A revista eletrônica Consultor Jurídico publicou artigo do  insigne jurista e professor de Direito Lenio Luiz Streck, criticando a lei  federal de restrição ao fumo em locais fechados, que acabou ficando conhecida como “lei antifumo”.

O artigo repete os argumentos utilizados de maneira habitual pela indústria do tabaco, no mundo inteiro, contra iniciativas semelhantes, que têm feito muito sucesso como política de saúde  pública, em todos os lugares onde tem sido implantadas, como por exemplo Austrália, Chile e Inglaterra.

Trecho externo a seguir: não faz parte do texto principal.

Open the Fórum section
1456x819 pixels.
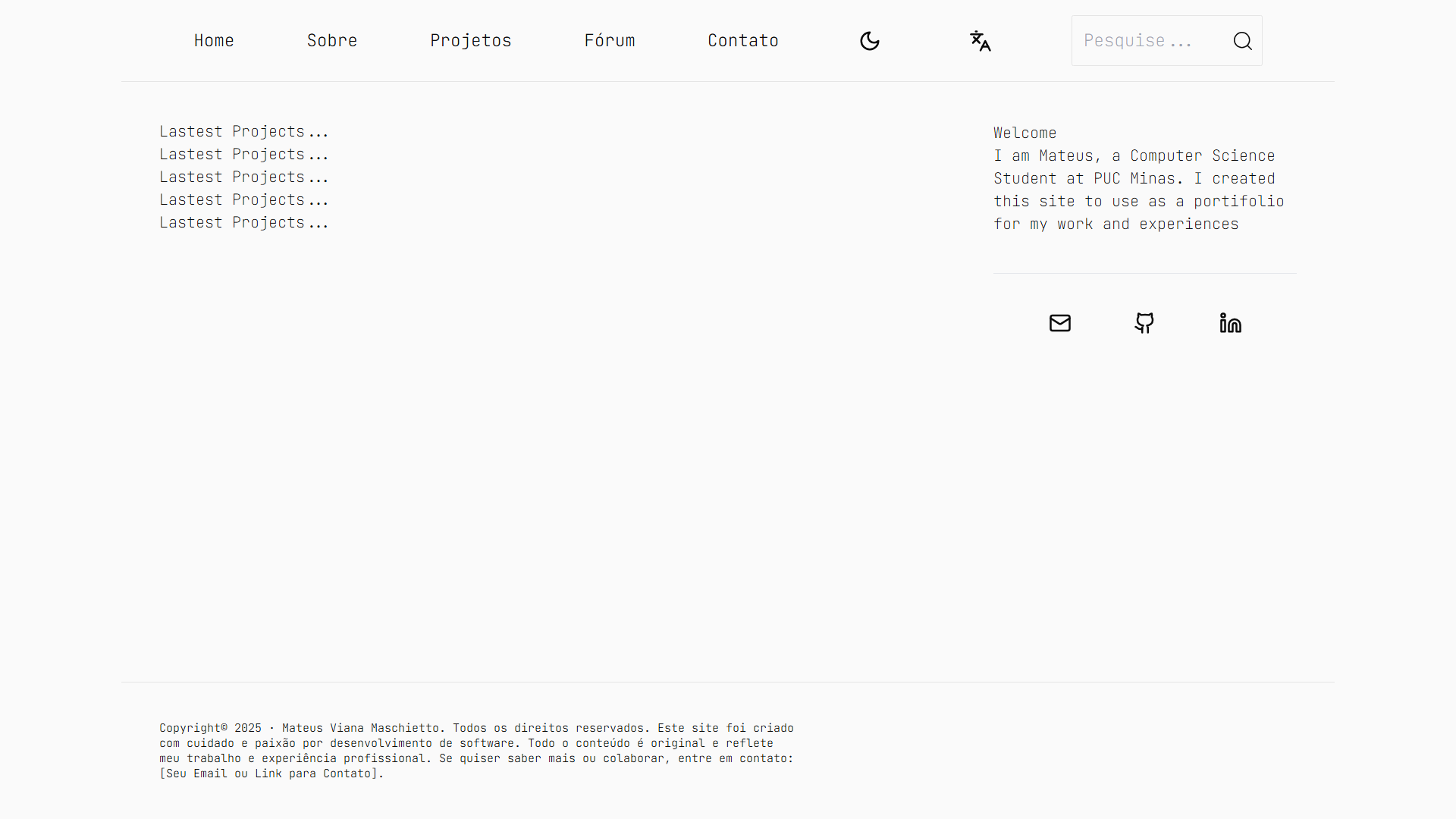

Não é possível concordar com o argumento central do artigo no sentido de que fumar é um ato de liberdade e que sua restrição “caminha na contramão das liberdades constitucionais”.

É importante frisar que o direito de fumar continua a existir.  Foi proibido tão somente em ambientes fechados.

Não há direito constitucional de fazer mal à saúde de outras pessoas. Não se trata aqui de impedir a opção individual de cada um de fumar, correndo o risco de  causar dano à  sua própria saúde.

O que se estabelece é que ninguém pode ter o direito de impor o fumo passivo a outras pessoas não fumantes, gerando graves males à saúde de milhões de pessoas submetidas contra à sua vontade, ao capricho do fumante que não se importa com as pessoas que estejam perto.

Não se trata, portanto, de violar liberdade individual ou direito fundamental mas este permanece o argumento mais usado mundialmente pelos partidários do fumo.

A restrição ao fumo em ambientes fechados também não afeta o regime republicano democrático e chega a ser chocante a  tentativa de comparar a restrição feita em defesa da saúde pública, à resistência contra o arbítrio.

Absolutamente descabida é a comparação com a indústria automobilística e o risco que importa o uso de automóveis para terceiros. As sociedades comportam atividades que geram risco tal como o uso dos meios de transporte de qualquer natureza. No entanto, o uso normal de veículos traz mais benefícios do que danos à sociedade em geral e, tomadas as devidas cautelas, as pessoas têm como evitar acidentes.

No caso do fumo passivo isso não é verdade, pois, a ingestão  do fumo é feita contra a vontade das pessoas, que não podem se defender, se estiverem  expostas indevidamente à fumaça alheia.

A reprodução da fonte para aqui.